You can only really compare a webSocket connection to an HTTP connection if you measure something they have in common such as sending messages per second. If you are doing that, then a webSocket has a huge advantage in both bandwidth and in network traffic because it is an already established connection whereas an http connection must be re-established from scratch for every message and establishing that connection for every message has a cost.
Both a webSocket connection and an http connection have a bunch of overhead in order to set up the connection. There is, at a minimum, the TCP overhead of establishing a TCP connection which looks a bit like this:

Credit to this article
In addition a typical HTTP request will also include some overhead such as cookies and other headers.
The webSocket connection however, does this only once and then keeps the connection open so future messages can just be sent over that connection directly. The HTTP connection is temporal, it is connected, data sent, response received, then the connection is dropped.

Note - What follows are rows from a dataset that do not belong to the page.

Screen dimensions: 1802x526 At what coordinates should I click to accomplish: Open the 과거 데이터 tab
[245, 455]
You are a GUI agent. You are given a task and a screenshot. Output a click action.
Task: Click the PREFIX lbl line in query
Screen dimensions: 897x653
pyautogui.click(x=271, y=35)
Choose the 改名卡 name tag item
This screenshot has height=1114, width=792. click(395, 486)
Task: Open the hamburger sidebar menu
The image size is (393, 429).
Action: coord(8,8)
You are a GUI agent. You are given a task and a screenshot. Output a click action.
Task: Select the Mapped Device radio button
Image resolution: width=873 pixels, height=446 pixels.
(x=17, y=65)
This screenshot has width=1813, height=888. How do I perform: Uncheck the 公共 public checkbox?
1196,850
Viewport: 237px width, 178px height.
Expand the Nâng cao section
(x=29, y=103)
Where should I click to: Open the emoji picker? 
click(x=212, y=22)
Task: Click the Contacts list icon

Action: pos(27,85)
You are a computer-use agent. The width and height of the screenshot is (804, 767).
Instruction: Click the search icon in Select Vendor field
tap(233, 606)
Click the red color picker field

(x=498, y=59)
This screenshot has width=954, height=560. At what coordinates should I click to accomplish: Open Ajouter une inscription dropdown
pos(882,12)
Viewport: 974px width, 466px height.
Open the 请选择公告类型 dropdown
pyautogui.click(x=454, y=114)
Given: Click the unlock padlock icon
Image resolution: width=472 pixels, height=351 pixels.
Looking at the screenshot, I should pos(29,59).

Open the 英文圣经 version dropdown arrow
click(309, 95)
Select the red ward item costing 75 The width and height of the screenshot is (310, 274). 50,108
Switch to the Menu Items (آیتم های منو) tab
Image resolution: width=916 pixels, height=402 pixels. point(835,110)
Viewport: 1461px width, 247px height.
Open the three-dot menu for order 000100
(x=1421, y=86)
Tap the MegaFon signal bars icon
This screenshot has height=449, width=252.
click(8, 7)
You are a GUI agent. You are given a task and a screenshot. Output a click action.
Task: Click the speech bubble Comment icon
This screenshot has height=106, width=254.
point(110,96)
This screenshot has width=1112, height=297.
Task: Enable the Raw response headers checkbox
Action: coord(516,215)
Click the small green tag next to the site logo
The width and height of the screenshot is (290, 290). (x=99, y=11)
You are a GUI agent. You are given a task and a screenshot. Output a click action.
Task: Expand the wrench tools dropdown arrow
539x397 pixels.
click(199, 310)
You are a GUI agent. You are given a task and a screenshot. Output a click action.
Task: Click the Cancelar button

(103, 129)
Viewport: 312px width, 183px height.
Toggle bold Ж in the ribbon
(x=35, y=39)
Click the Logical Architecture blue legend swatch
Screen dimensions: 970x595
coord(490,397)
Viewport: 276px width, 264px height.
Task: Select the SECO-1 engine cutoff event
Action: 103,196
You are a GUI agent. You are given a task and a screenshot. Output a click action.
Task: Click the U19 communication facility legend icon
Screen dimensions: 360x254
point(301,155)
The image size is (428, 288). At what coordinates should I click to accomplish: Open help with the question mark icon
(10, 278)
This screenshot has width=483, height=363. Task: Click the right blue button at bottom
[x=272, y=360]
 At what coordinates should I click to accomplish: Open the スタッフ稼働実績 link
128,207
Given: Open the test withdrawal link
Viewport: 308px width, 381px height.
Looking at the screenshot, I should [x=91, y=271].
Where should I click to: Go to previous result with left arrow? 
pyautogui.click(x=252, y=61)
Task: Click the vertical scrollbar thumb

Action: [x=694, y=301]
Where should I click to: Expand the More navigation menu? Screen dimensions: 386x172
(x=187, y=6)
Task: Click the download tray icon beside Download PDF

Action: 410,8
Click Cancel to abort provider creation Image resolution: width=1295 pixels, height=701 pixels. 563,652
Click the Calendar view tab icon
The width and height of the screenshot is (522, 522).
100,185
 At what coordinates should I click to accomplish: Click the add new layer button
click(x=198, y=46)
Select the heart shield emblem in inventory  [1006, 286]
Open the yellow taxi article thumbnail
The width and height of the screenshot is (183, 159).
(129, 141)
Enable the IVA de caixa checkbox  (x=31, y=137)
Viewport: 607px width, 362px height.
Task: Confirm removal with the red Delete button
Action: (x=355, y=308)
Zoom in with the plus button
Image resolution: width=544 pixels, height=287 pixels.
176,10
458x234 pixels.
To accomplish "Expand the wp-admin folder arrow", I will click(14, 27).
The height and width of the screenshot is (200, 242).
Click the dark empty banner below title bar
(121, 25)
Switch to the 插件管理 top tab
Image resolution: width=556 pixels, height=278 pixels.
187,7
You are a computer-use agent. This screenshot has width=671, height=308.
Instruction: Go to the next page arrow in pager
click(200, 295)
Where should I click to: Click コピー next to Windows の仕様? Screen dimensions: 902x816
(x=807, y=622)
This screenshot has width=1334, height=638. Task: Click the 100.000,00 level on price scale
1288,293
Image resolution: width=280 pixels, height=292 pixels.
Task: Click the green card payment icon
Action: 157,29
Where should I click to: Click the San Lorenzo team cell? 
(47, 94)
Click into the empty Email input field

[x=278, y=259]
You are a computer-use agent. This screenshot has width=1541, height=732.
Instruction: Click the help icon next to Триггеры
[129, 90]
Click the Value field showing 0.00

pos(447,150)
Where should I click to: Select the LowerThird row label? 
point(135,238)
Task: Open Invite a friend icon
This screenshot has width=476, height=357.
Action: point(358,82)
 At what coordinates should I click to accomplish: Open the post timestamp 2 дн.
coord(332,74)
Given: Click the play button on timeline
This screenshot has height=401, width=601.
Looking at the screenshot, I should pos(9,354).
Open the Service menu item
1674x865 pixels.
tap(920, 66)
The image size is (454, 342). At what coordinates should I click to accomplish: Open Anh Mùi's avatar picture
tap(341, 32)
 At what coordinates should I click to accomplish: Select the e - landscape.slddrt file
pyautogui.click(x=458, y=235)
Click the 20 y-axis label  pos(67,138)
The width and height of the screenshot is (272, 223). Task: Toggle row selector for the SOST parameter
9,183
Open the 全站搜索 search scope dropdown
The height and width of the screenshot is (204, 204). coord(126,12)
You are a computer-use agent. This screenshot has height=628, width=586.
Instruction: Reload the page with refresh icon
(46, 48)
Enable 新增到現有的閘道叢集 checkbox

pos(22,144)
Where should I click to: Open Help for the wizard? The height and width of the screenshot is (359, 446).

If you need to send another request, another HTTP connection must be established from scratch.
While the stateless nature of HTTP connections is great for conditions where a client only occasionally makes a request and often makes requests to different servers, it is NOT ideal if a given client is making lots of requests to the same host. In that case, it's much more efficient to establish one connection, keep that connection open and then just send messages over that existing connection when needed.
Given the general context of the article you mentioned and the other aspects it discusses, it appears that this difference is what that article is referring to when mentioning the difference in scalability.